Opdracht:
Geef de regels vanaf de regel met "Click the 502 views counter" tot en met de regel met "Action: pyautogui.click(x=290, y=605)" weer als genummerde lijst, zonder lege regels. Laat de afbeeldingen in je antwoord weg.

──────── Aangeleverd materiaal

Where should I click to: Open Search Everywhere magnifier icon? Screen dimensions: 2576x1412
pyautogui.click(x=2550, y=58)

────────────────
──────── Aangeleverd materiaal

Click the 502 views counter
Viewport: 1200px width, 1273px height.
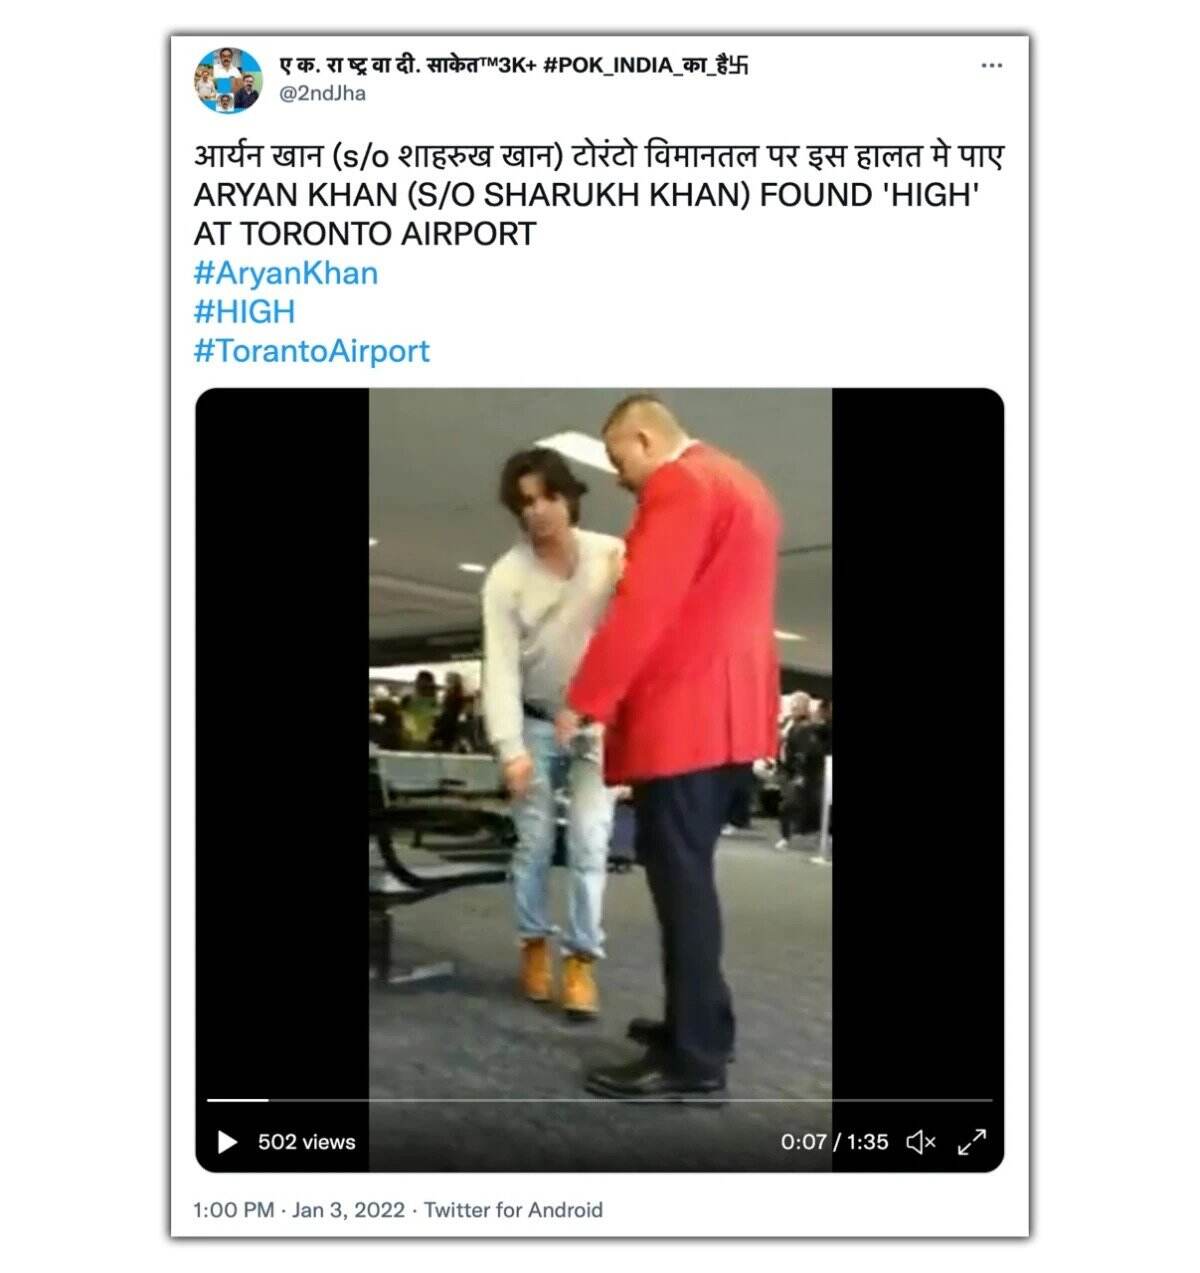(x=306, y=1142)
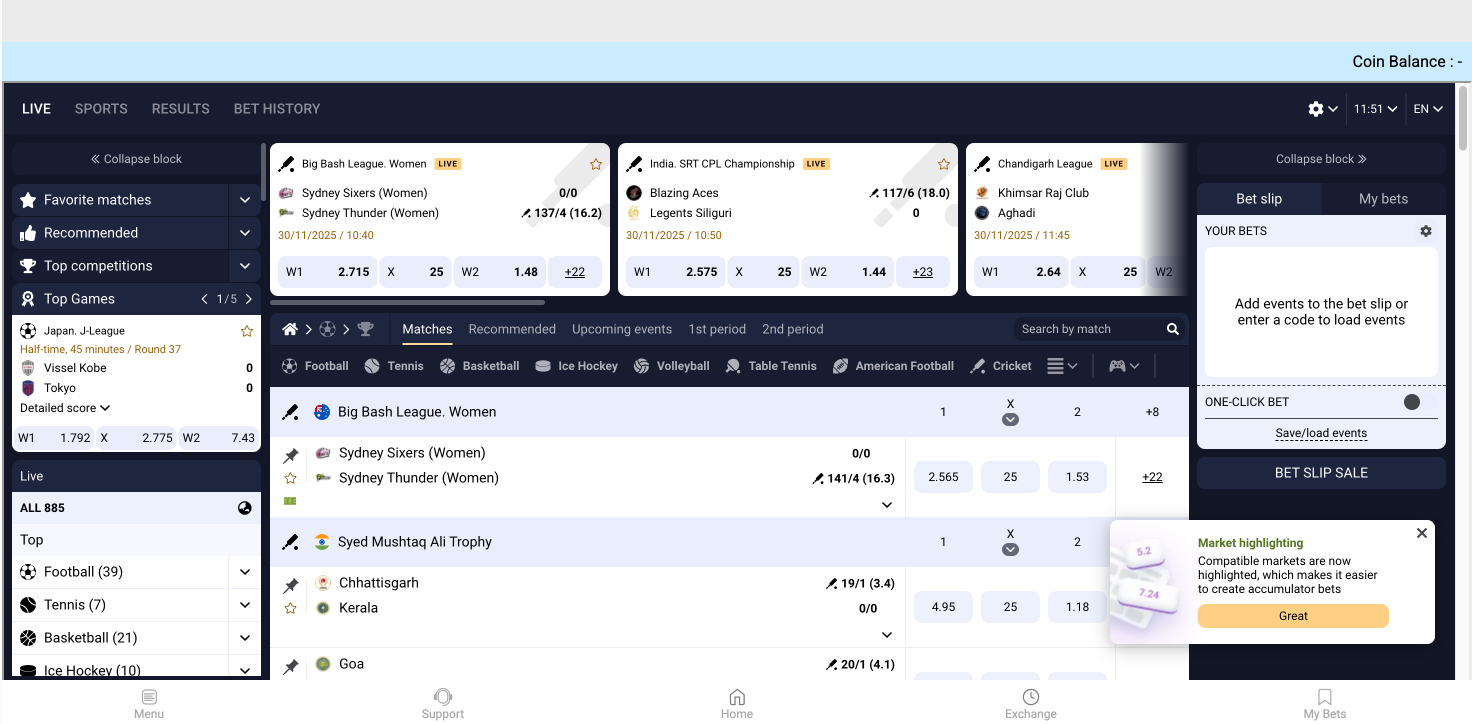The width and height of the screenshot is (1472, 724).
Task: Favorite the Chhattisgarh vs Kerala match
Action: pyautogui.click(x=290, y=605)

────────────────
──────── Aangeleverd materiaal

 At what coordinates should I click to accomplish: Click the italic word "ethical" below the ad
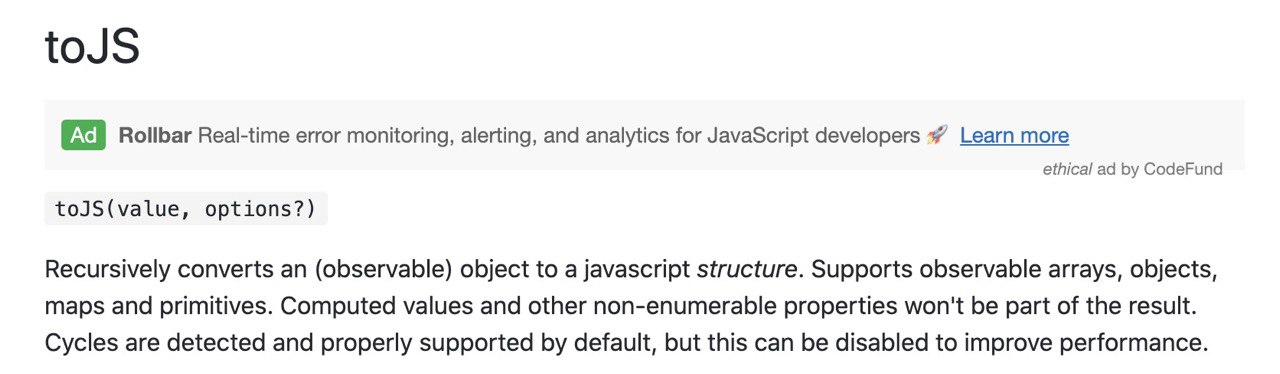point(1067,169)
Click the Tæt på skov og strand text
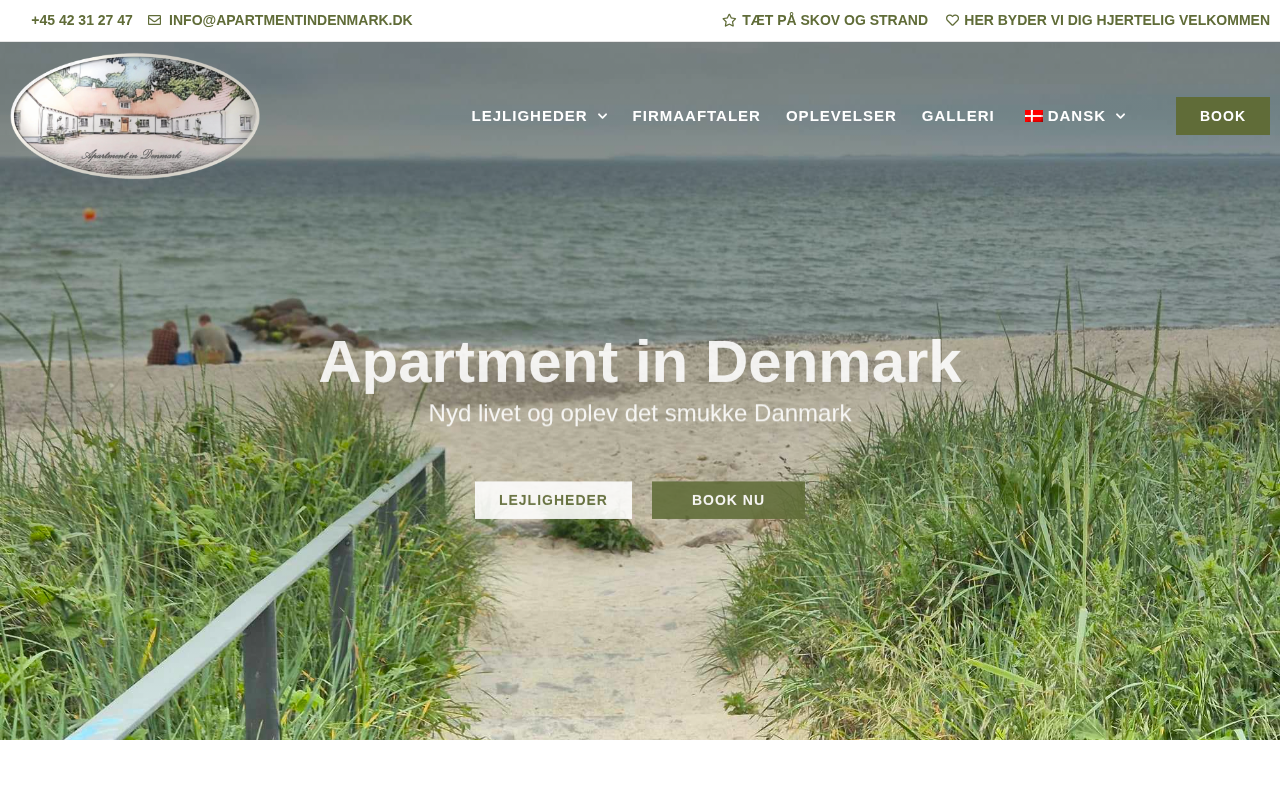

────────────────

Antwoord:
1. Click the 502 views counter
2. Viewport: 1200px width, 1273px height.
3. (x=306, y=1142)
4. The width and height of the screenshot is (1472, 724).
5. Task: Favorite the Chhattisgarh vs Kerala match
6. Action: pyautogui.click(x=290, y=605)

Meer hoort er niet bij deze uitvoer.